The invention relates to new artificial tissues, methods for the production and the use thereof, and to cell interaction systems for inducing artificial tissues for the purpose of producing vital transplants and establishing models of diseases. Such cell interaction culture systems for in vitro organ and tissue models are suitable for producing three-dimensional cell tissues using three-dimensional supporting structures which permit formation of an extracellular matrix (ECM) but initially, do not have any ECM themselves. The close interaction of artificial tissues permits setting up models of diseases where cell and matrix changes by external effects, e.g., by administration of medicaments, can be tested in boundary zones.
Numerous cell culture systems are known, wherein an extracellular matrix (ECM) has been described. Thus, the patent specification DE 3,410,631 presents an implantation material for repairing defective cartilage and bones, which either is in the form of a gel or embedded in natural or artificial bone material. The gel includes embryonic species-specific chondrocytes or mesenchyme cells and preferably also an extracellular matrix of chondrocytes and growth hormones. U.S. Pat. No. 4,801,299 (U.S. patent specification) suggests body implants in the form of an extracellular matrix based on collagen.
U.S. Pat. No. 4,935,000 is directed to a method for tissue regeneration using extracellular matrix induction. In addition, extracellular matrices are also used in context with human skin regeneration, cosmetic compositions (U.S. Pat. No. 5,055,298) and, on collagen or fibronectin basis, for attaching T-cells (U.S. Pat. Nos. 5,188,959 and 5,354,686). DE 4,336,399 describes collagen (type 1) as base matrix for the stationary phase of bipolar-adhered cell culture hepatocytes.

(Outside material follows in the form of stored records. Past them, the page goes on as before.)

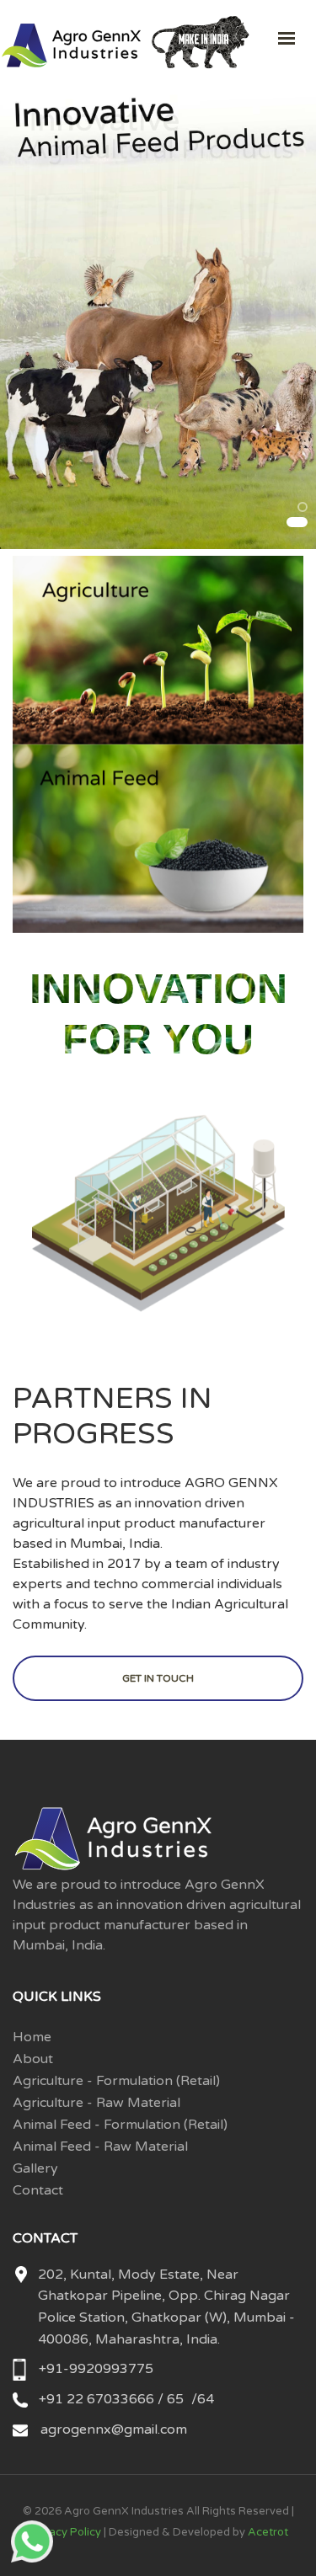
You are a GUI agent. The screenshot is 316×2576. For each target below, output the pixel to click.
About (33, 2059)
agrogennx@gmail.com (113, 2429)
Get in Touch (158, 1678)
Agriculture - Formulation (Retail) (116, 2081)
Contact (38, 2190)
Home (32, 2037)
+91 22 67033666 (98, 2399)
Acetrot (268, 2532)
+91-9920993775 (96, 2368)
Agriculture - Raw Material (96, 2102)
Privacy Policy (65, 2532)
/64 (202, 2399)
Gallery (35, 2168)
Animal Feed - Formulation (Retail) (120, 2124)
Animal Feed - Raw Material (100, 2146)
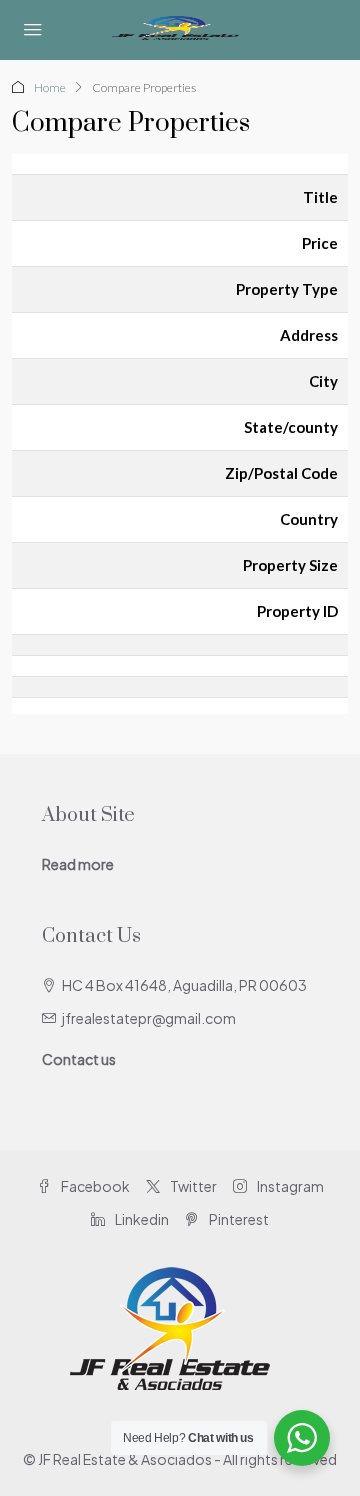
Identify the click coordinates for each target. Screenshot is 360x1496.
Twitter (192, 1186)
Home (50, 87)
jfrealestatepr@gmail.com (149, 1018)
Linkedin (141, 1219)
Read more (78, 864)
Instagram (289, 1186)
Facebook (94, 1186)
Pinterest (238, 1219)
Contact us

The DE 4,323,487 is directed to the functional immobilization of enzymes, proteins and whole cells on solid, biocompatible support materials by means of electrostatic interaction between the surface coating of the solid and the adsorbate to be fixed. WO 92/20780 (DE 4,116,727) describes the simultaneous cultivation of various mammalian cells, the separate production of various mammalian cell products and the modelling of organ interactions on a humoral level.
In the production of implants, methods have become familiar starting from bundles of polymeric fiber made of an absorbable material, onto which the isolated and grown cells are applied and the bundles are implanted. WO 90/12603 reports three-dimensional supporting structures formed in the shape of the organ to be replaced and added with the desired cells. In three-dimensional supporting structures, however, there is the problem of providing sufficient nutrients for the cells in the interior of the implant.
DE 4,306,661 claims the production of implants from cell cultures. Therein, cartilage cells are applied onto an absorbable, pre-formed, three-dimensional supporting structure corresponding to the desired structure of the implant, and the structure is enveloped with a material allowing a nutrient solution to diffuse therethrough. In this way, an intercellular matrix may be formed by mutual binding of cells. During and after a transplantation, the artificially produced cartilage tissue is exposed to a number of negative effects jeopardizing long-term stability of the tissue (Buja J. et al., Ann. Rheum. Dis. 1994 Apr. 53(4), 229-34). For example, this is particularly important in patients suffering from arthrosis or rheumatoid arthritis. Here, the implanted tissue must have a local effect against pathologically degenerative and inflammatory processes.
Several methods for producing transplantable cartilage-replacing tissue are known (Vacanti C. A. et al., Plastic and Reconstructive Surgery, 8, 753-759, 1991; Sittinger M. et al., Biomaterials 1994, 15, 451-456).
Also, ways have been described to provide cells of the joint interior skin with predominantly anti-inflammatory genes ex vivo and to re-implant them (Evans C. H. and P. D. Robbins, 1994: Gene Therapy for Arthritis, in Gene Therapeutics: Methods and Applications of Direct Gene Transfer; J. A. Wolff, editor, Birkhauser, Boston, 312-343).